Tracking inventory is hard enough, but how do you manage the people who are tasked to manage it? If you’re the QuickBooks Administrator, you can take back control. Here are eight procedures you can implement to keep your employees from wrecking your QuickBooks inventory.
1. Prevent Employees from Creating “Negative Inventory”
Performing, or failing to perform, transactions in QuickBooks that results in a negative carrying balance of inventory is the number one reason for data corruption in the data file.
Workers neglect to enter Item Receipts. Customer service enters invoices without sufficient quantity on hand. Inaccurate inventory adjustments are made. Whatever the reason, QuickBooks cannot calculate an average cost-of-goods-sold (COGS) of the item when it’s sold, if the item has a negative quantity.
In QuickBooks Premier, set the warning “if not enough goods to sell” to the “Quantity Available,” not the “Quantity on Hand.” The quantity available is the result of your quantity on hand less all of the other outstanding orders needing that item. You may have enough quantity to fulfill this order, but not all of the others. By using this setting, the user gets a warning that the order they are entering will put the balance of items into negative territory.
You can find this setting by going to Edit => Preferences => Items & Inventory => Company Preferences and clicking the radio button.
Create an internal policy that when the user gets this warning, they need to either alert or tell the warehouse or purchasing personnel that this has occurred and ask how to resolve it, before completing the order.
QuickBooks Enterprise is even more constringent.
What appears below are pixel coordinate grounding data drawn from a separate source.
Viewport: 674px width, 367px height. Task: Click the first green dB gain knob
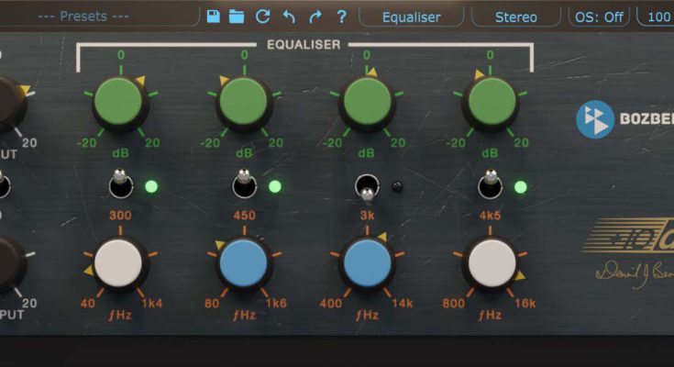(x=118, y=102)
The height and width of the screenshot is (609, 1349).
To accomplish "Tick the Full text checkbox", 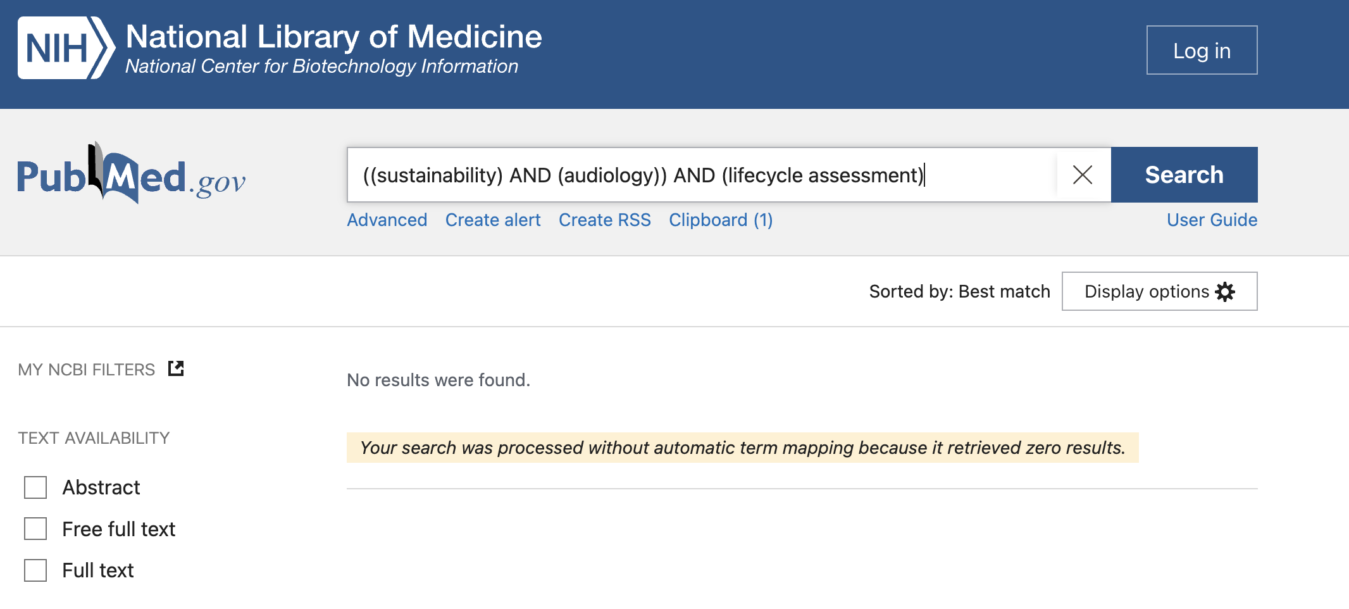I will pyautogui.click(x=35, y=570).
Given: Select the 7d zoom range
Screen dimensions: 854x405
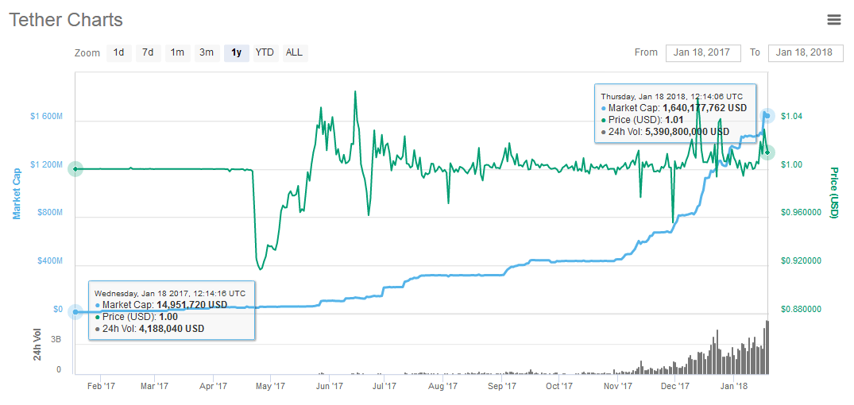Looking at the screenshot, I should click(x=148, y=53).
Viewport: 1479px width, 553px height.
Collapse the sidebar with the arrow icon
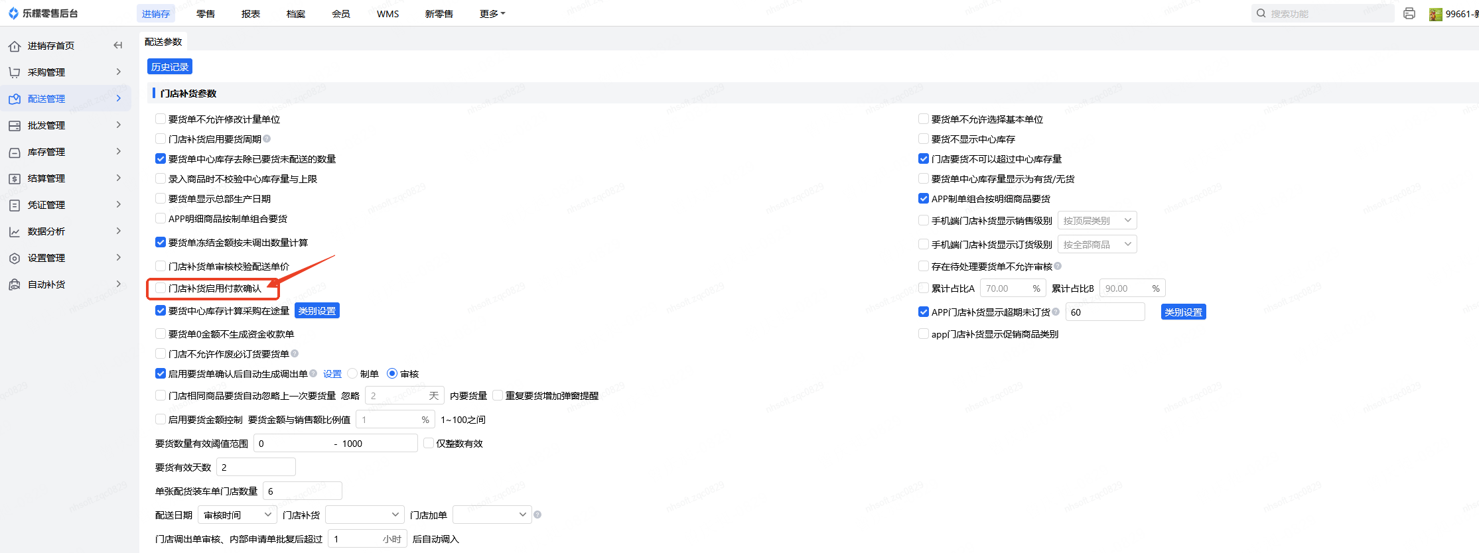(118, 45)
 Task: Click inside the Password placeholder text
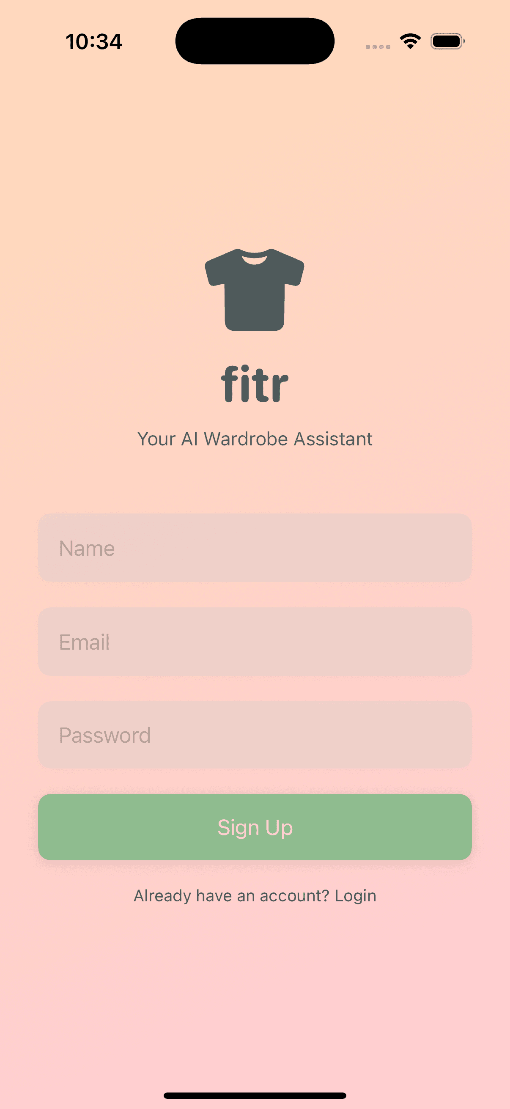tap(105, 735)
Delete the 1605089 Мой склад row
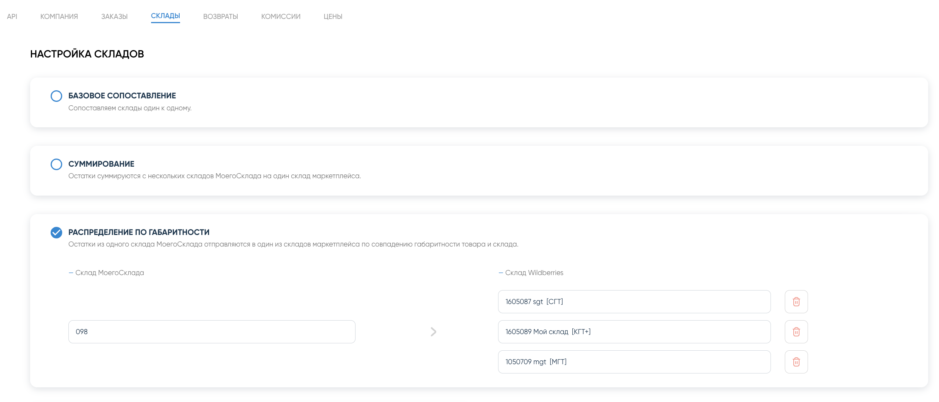Image resolution: width=939 pixels, height=402 pixels. coord(796,332)
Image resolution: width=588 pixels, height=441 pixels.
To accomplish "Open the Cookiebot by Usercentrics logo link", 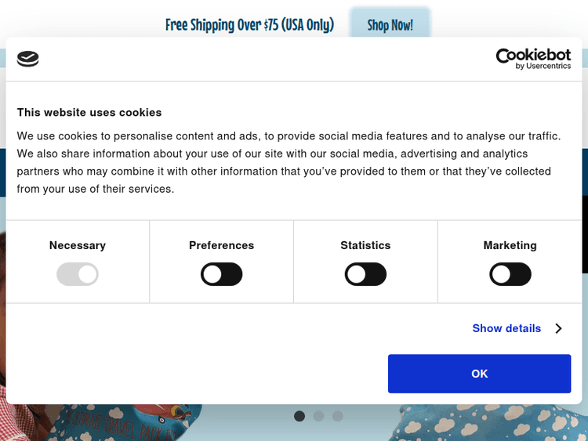I will pos(533,59).
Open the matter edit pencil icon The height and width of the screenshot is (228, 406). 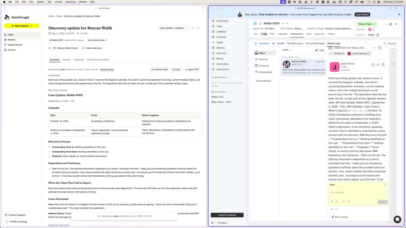(391, 24)
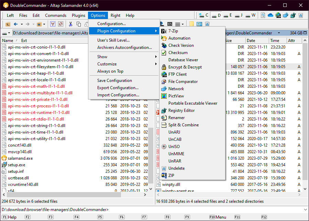Go to parent directory toolbar icon
This screenshot has height=221, width=309.
point(8,24)
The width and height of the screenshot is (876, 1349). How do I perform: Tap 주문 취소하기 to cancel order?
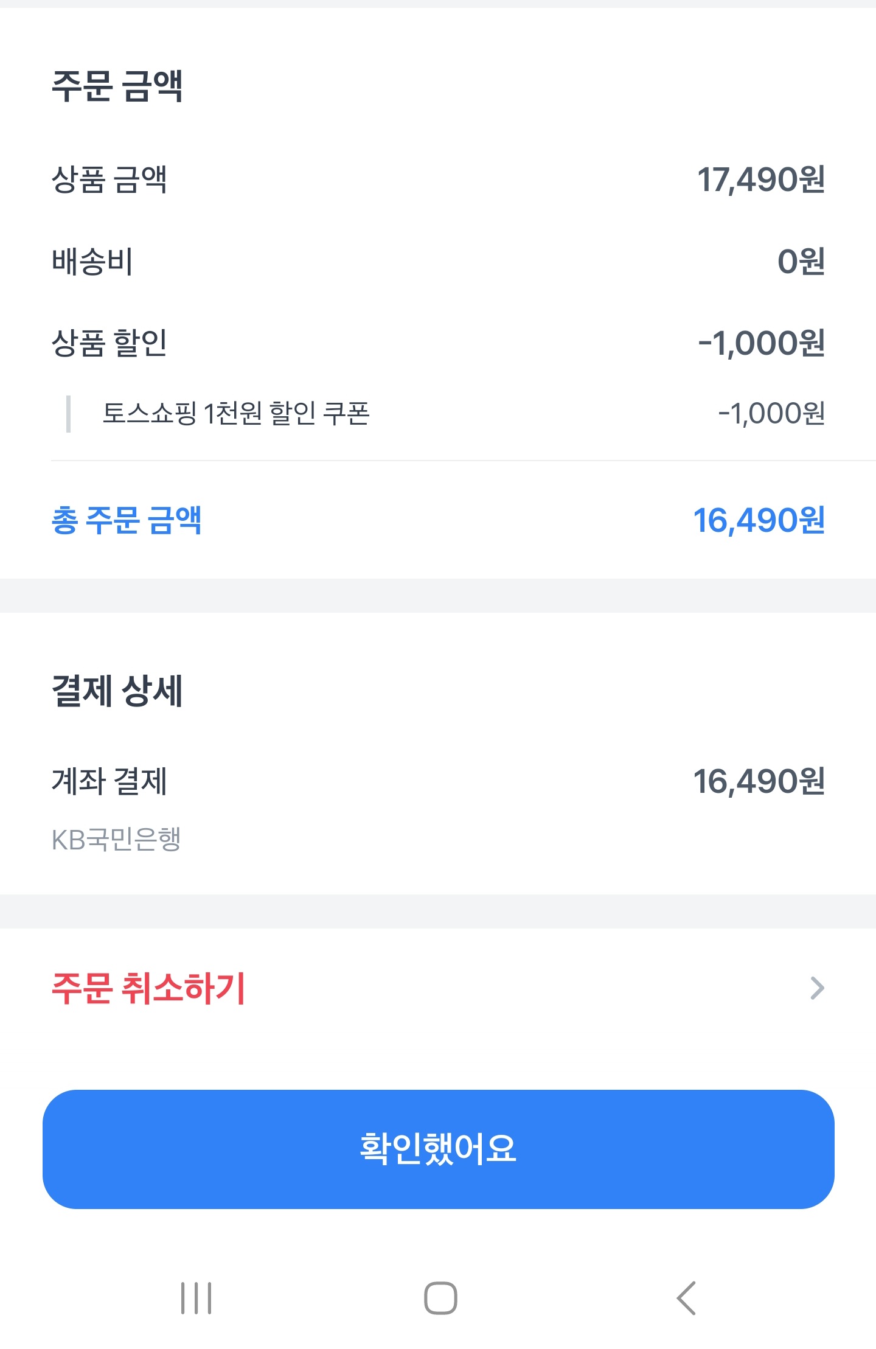point(148,988)
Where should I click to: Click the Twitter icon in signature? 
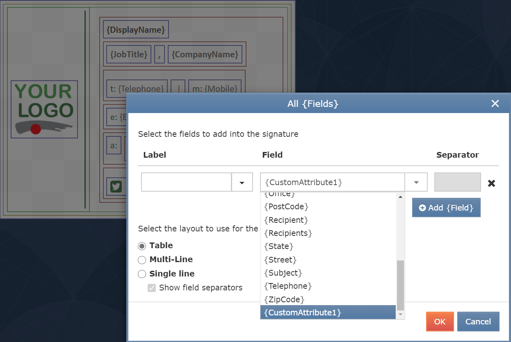point(116,187)
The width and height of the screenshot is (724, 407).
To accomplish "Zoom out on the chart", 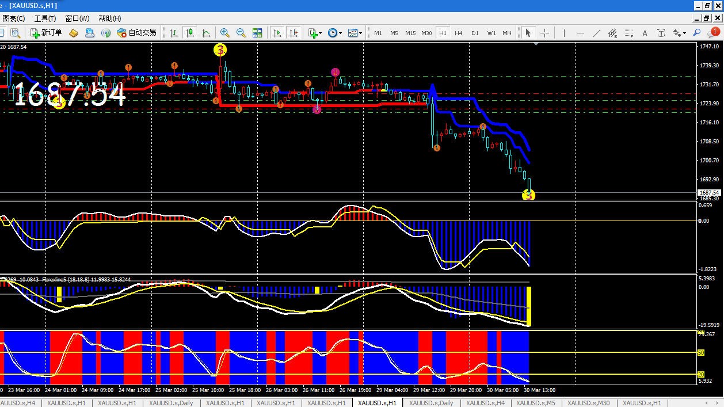I will 241,33.
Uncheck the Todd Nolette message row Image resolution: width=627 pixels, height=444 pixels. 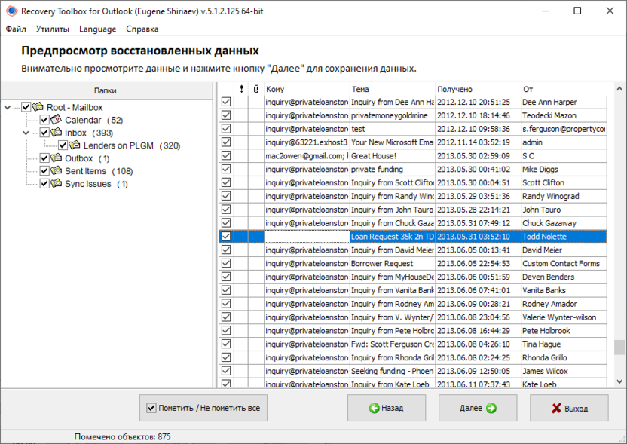tap(225, 236)
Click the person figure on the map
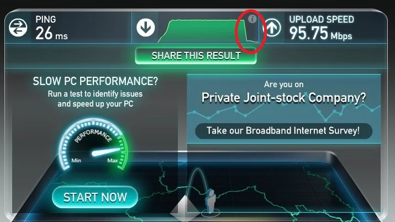 coord(210,201)
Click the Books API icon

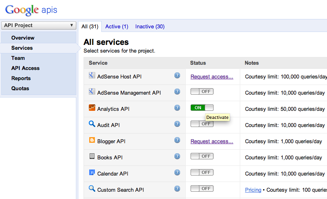92,157
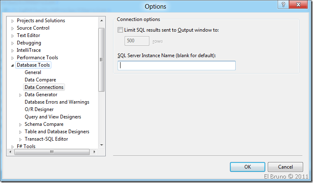Select the O/R Designer item
This screenshot has height=183, width=313.
[x=39, y=109]
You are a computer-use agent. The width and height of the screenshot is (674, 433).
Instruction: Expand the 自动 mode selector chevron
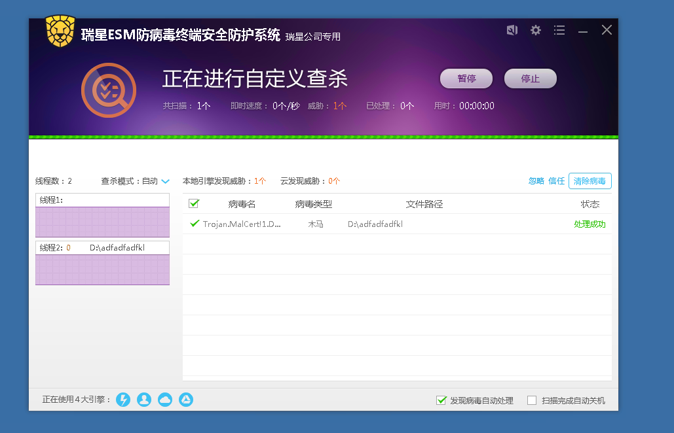pos(164,181)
It has an option for “Don’t allow negative quantities.” This completely prevents the user from completing a sales document that would force quantities to go negative.
While this setting is preferable, it’s not feasible in every business. If a business is drop shipping items that it also stocks, or needs to invoice before the items actually ship, use of this setting could cause further process problems. In that case, revert back to using the “Quantities Available” option at a minimum. Preventing the negative inventory in the first place will also prevent data corruption later on.
2. Withhold Permissions
This is a surprisingly easy way to prevent employees from making mistakes, but a lot of businesses don’t take the time to set it up. In fact, a lot of businesses give almost everyone “Full Access” to the file because people play many roles. This is a mistake, as it opens people’s access to areas they probably don’t need access to, and thus to making mistakes.
In QuickBooks Premier, you can set the users to general roles, such as Accounts Receivable, Accounts Payable, or Payroll, and restrict their access to sensitive financial information and reporting.
In QuickBooks Enterprise, you set up the users’ permissions under Company => Set Up Users and Passwords => Set Up Users…. Most admins are familiar with the User List tab. The other tab, “Role List,” is where you get down to the nitty gritty of setting up specific tasks that users can perform. QuickBooks gives you 15 pre-defined roles based on general business roles. This is as far as most businesses go: they assume the roles are set up to fit every circumstance, and they pigeonhole their employees into the preset roles.
Instead, edit one of the existing roles to see what it covers, then click “Duplicate” to create your own.
Say you have a warehouse manager who frequently receives back returned customer orders for defective or out-of-date stock, and you want that person to be allowed to enter credit memos for the items. That is not normally an allowable task under the Inventory role. So, you simply duplicate the role, add that task to the permissions, and then assign the new “Warehouse Mgr” role to that person.